Morphogen gradient reconstitution reveals Hedgehog pathway design principles

 

How to build a better morphogen gradient

To translate insights in developmental biology into medical applications, techniques are needed to ensure correct cell localization. Morphogen gradients allow precise and highly reproducible pattern formation during development. Through in vitro experiments and modeling, Li et al. tested the effects of unusual properties of Hedgehog (HH) signaling. The HH morphogen’s receptor, Patched (PTCH), sends an inhibitory signal when no ligand is bound, which is relieved by ligand binding. PTCH also regulates spatial distribution of the signal by sequestering the HH ligand. Furthermore, signaling through the receptor promotes synthesis of more inhibitory receptor. These characteristics help speed gradient formation and explain the robustness of the system to changes in the rate of morphogen production.

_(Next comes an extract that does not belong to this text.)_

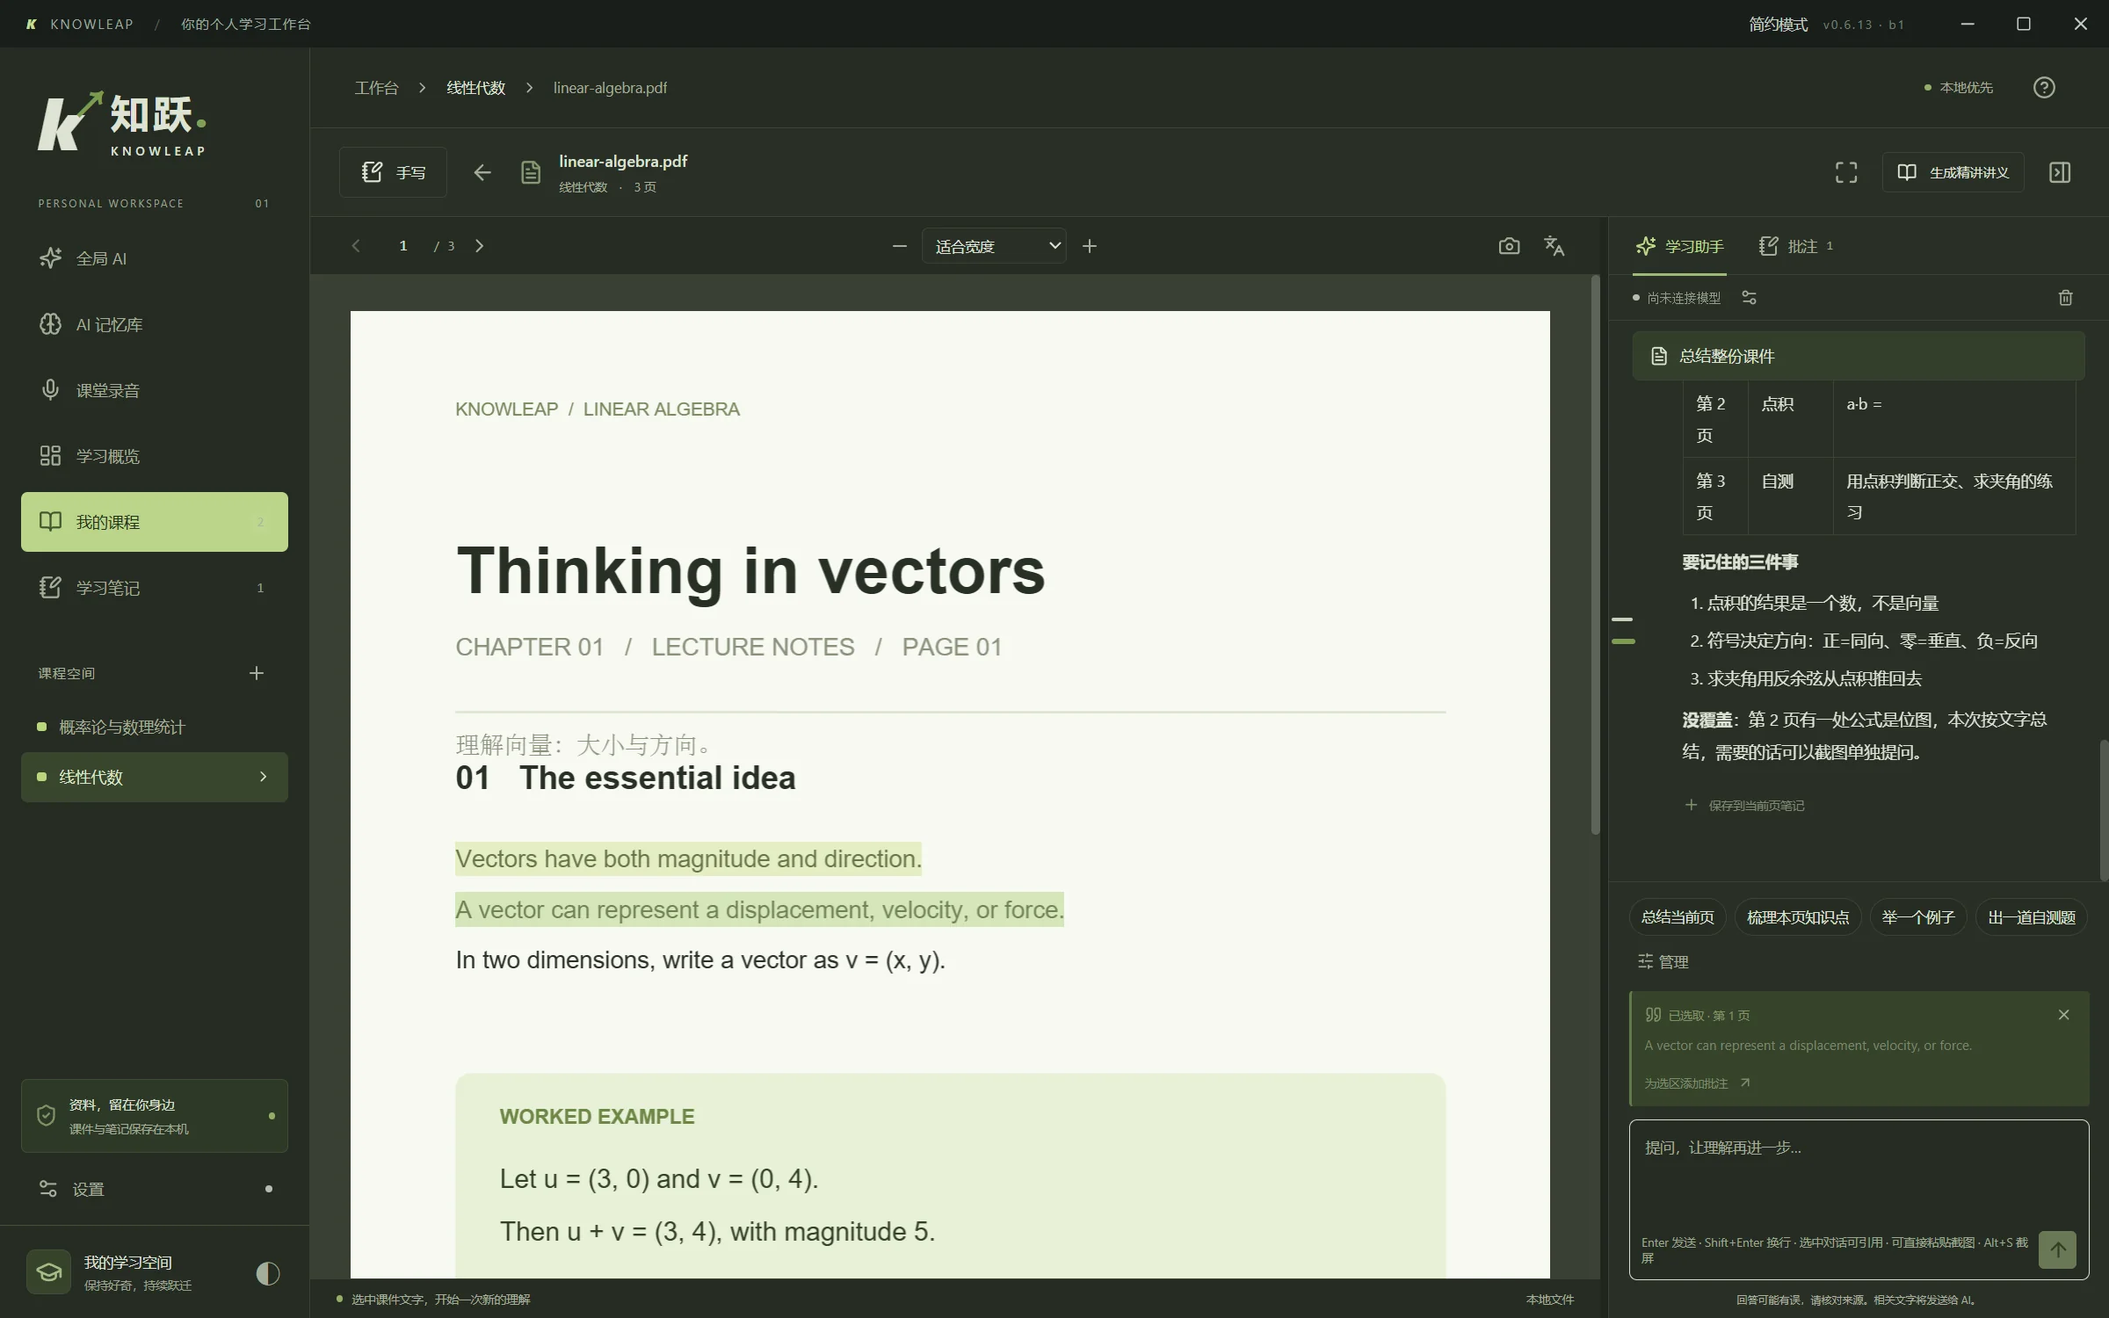Open the help question mark icon

2044,88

Science, this issue p. 543

 

Abstract

In developing tissues, cells estimate their spatial position by sensing graded concentrations of diffusible signaling proteins called morphogens. Morphogen-sensing pathways exhibit diverse molecular architectures, whose roles in controlling patterning dynamics and precision have been unclear. In this work, combining cell-based in vitro gradient reconstitution, genetic rewiring, and mathematical modeling, we systematically analyzed the distinctive architectural features of the Sonic Hedgehog pathway. We found that the combination of double-negative regulatory logic and negative feedback through the PTCH receptor accelerates gradient formation and improves robustness to variation in the morphogen production rate compared with alternative designs. The ability to isolate morphogen patterning from concurrent developmental processes and to compare the patterning behaviors of alternative, rewired pathway architectures offers a powerful way to understand and engineer multicellular patterning.